§ **Stated exercise 1**: List every company or website that the blog post on social networking mentions by name.
§ **Stated exercise 2**: Copy the part of the blog post on social networking that opens with the words containing "Monday, 3 December" and closes with "starts looking steep.", renaming "Friends Reunited" to "Bebo" throughout.

§ **Document excerpt**:
────

Monday, 3 December 2007

Can social networking sites afford to bank on future success?

Facebook is playing a dangerous game holding off going public for a 'couple of years'.

The speed with which Facebook quickly became part of our lives (I knew nothing of Facebook this time last year) surely is a good indication of how the same thing can happen, and i'm pretty sure WILL happen when the next big thing comes along.

And it's a brave man at Microsoft who paid £117m for just a 1.6% stake in Facebook. Remember Friends Reunited? One of the biggest sites in social networking, it's now being forgotten and finding it's methods old fashioned less than two years after it was bought (entirely) for 120m. If something bigger and better does come along then Facebook may start wishing they went public at the height of their powers and before that valuation of £7.3bn starts looking steep.

There's nothing to currently suggest Facebook is waning in popularity (although I check my Facebook profile a lot less than i did 6 months ago) but if i had £117m to spend on social networking i'd be looking at the future of social networking, and i don't think that's going to be Facebook.

The internet is becoming more and more personalised, iGoogle gives you your own search home page, MySpace show no signs of being a flash in the pan with it's own brand of 'let the user decide what's best' social networking, social bookmarking / RSS / news aggregators and blogging lets users pick and choose their own news and opinion. Marketing emails are addressed to your name, and offer you products that they know you have an interest in, if they don't you hit delete. Even the spam i get now is personalised, "Dear Ed, would you like a 9 inch...".

────

§ **Listed entries**:
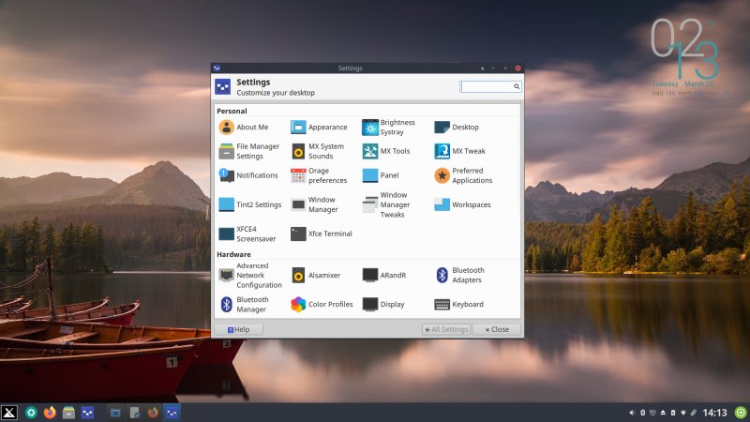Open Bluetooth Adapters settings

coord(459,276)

────

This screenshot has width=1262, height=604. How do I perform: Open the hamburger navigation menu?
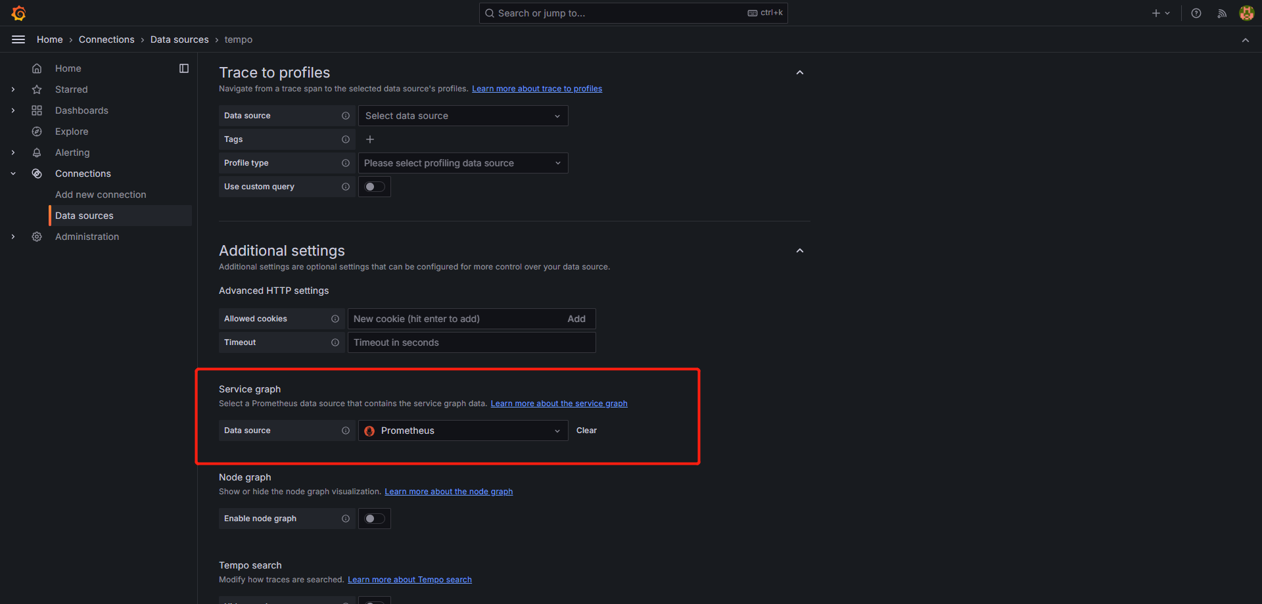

────

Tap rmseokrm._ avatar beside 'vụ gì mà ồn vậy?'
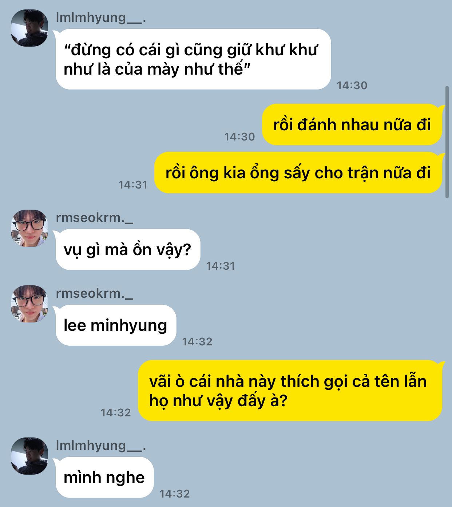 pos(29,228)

────

§ **Answer 1**: Facebook, Microsoft, Friends Reunited, iGoogle, MySpace

§ **Answer 2**:
Monday, 3 December 2007

Can social networking sites afford to bank on future success?

Facebook is playing a dangerous game holding off going public for a 'couple of years'.

The speed with which Facebook quickly became part of our lives (I knew nothing of Facebook this time last year) surely is a good indication of how the same thing can happen, and i'm pretty sure WILL happen when the next big thing comes along.

And it's a brave man at Microsoft who paid £117m for just a 1.6% stake in Facebook. Remember Bebo? One of the biggest sites in social networking, it's now being forgotten and finding it's methods old fashioned less than two years after it was bought (entirely) for 120m. If something bigger and better does come along then Facebook may start wishing they went public at the height of their powers and before that valuation of £7.3bn starts looking steep.